Mais le gouvernement israélien, sous la gouverne des travaillistes Rabin et Pérez, n’avait pas l’intention de permettre aux Palestiniens d’aller plus loin. L’intention était d’imposer à la population des territoires une bantoustanisation de la Cisjordanie et de Gaza, sous la forme de petits territoires déconnectés et gérés partiellement par l’Autorité palestinienne. Sous les travaillistes, la colonisation des territoires s’est accélérée. Après l’assassinat de Rabin, cette politique a été aggravée par le nouveau gouvernement du Likoud. Rétroactivement, il faut constater qu’Oslo a été une cooptation de la direction palestinienne et son enfermement dans une voie étroite de gestion de l’occupation. Les argents, minimes, confiés aux Palestiniens, servirent davantage à enrichir un minuscule groupe autour d’Arafat, qu’à construire l’État.
La « libération » devenait un cauchemar : effondrement de l’économie palestinienne, enfermement dans les territoires, encerclement et isolement de Jérusalem Est. Hamas recommença les opérations militaires contre les soldats et les colons, mais aussi les attentats-suicide contre les civils israéliens. En Cisjordanie, une grande partie du Fatah et la gauche firent dissidence. Marwan Barghouti devint le leader du Fatah dans la région et à plusieurs reprises, ne se gêna pas pour critiquer le vieux leader.
En 2001, la situation était à nouveau explosive. En septembre, Ariel Sharon provoquait les Palestiniens dans l’enceinte symbolique de la Mosquée Al-Aqsa. Rapidement, la population prit la rue. Arafat laissa une partie de son appareil militaire s’engager dans des affrontements autant futiles que violents.
Le mauvais tournant
Devant cette deuxième Intifada militarisée, le mouvement national palestinien s’est trouvé vis-à-vis de nouveaux dilemmes. Certes face aux ravages de l’occupation, beaucoup de gens étaient prêts à se battre. Mais beaucoup pensaient aussi que l’affrontement armé allait tourner au désavantage des Palestiniens et malheureusement, cela a été le cas. Une partie du Fatah s’engouffra dans cette spirale de violence. Quelques voix isolées, dont celle de Marwan, s’exprimèrent contre cette évolution, en rappelant les succès de la première Intifada, qui avait réussi, sans armes, à placer l’occupant dans l’embarras.

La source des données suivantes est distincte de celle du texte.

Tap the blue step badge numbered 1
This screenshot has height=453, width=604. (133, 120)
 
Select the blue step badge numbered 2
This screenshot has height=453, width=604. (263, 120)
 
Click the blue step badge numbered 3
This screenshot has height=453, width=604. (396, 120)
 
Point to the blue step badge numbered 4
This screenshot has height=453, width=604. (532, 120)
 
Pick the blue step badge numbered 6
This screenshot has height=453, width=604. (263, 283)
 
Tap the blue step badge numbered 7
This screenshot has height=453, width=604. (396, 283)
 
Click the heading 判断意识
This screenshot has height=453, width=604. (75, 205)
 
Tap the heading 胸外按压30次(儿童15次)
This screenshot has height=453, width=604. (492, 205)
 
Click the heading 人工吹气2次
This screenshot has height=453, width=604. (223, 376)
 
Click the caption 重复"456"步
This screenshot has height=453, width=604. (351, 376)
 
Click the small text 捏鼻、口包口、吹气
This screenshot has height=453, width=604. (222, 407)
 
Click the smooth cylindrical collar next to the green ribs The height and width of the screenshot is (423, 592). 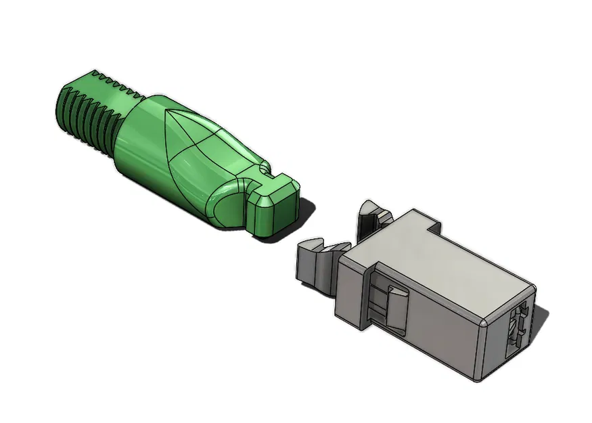pyautogui.click(x=135, y=135)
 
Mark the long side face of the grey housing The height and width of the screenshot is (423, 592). pyautogui.click(x=433, y=325)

Le gouvernement d’Ariel Sharon était plus que réjoui de mener le combat sur le terrain militaire, à cause de la supériorité incontestable de l’armée israélienne, et du fait que le terrorisme palestinien discréditait la cause. Sharon a réussi à renverser la situation en sa faveur.
En 2002, plusieurs leaders palestiniens ont été éliminés ou emprisonnés, dont Marwan. Capturé en toute illégalité par l’armée israélienne, il a été détenu en secret, puis formellement accusé d’avoir fomenté le terrorisme. Pour les Palestiniens de Cisjordanie, l’insulte s’ajoutait à l’injure, Marwan étant pratiquement le seul leader du Fatah à s’opposer au terrorisme et à la militarisation exacerbée. Le mouvement palestinien est acculé le dos au mur. Le Fatah a éclaté en plusieurs tendances qui souvent échappent à Arafat, notamment les Brigades Al-Aqsa. Chaque incursion militaire et chaque tuerie d’enfants palestiniens produit de nombreux aspirants martyres.

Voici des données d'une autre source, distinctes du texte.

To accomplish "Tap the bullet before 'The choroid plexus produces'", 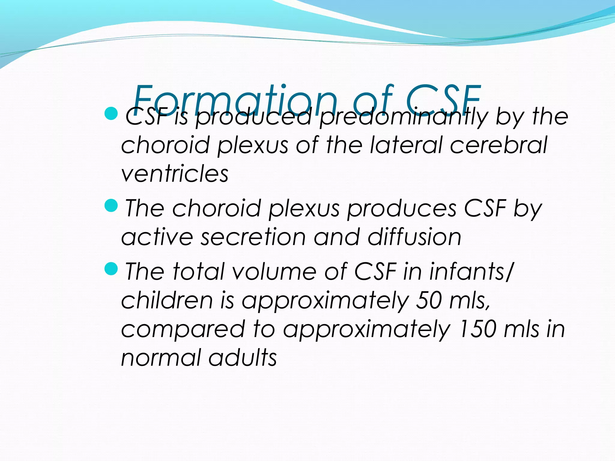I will [111, 206].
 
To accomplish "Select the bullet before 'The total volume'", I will [111, 269].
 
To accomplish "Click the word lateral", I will [406, 145].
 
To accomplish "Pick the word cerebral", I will [498, 145].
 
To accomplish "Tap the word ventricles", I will [175, 174].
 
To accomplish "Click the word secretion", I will [253, 237].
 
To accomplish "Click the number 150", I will [478, 329].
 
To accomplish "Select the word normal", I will [161, 358].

Après un procès bidon, Marwan vient d’être condamné par un tribunal israélien. Devant la presse et dans un parfait hébreu, Marwan a déclaré que la résistance contre l’occupation était légitime et qu’elle allait continuer, mais qu’il demeurait contre les attentats-suicide. Pour la population des territoires occupés, il reste un symbole fort de la résistance. Dans les confrontations à venir, il jouera probablement un grand rôle, en prison ou pas. À 43 ans, Marwan a beaucoup de temps devant lui. Le temps joue pour les Palestiniens, qui ne capituleront jamais, et préparent déjà les tempêtes à venir.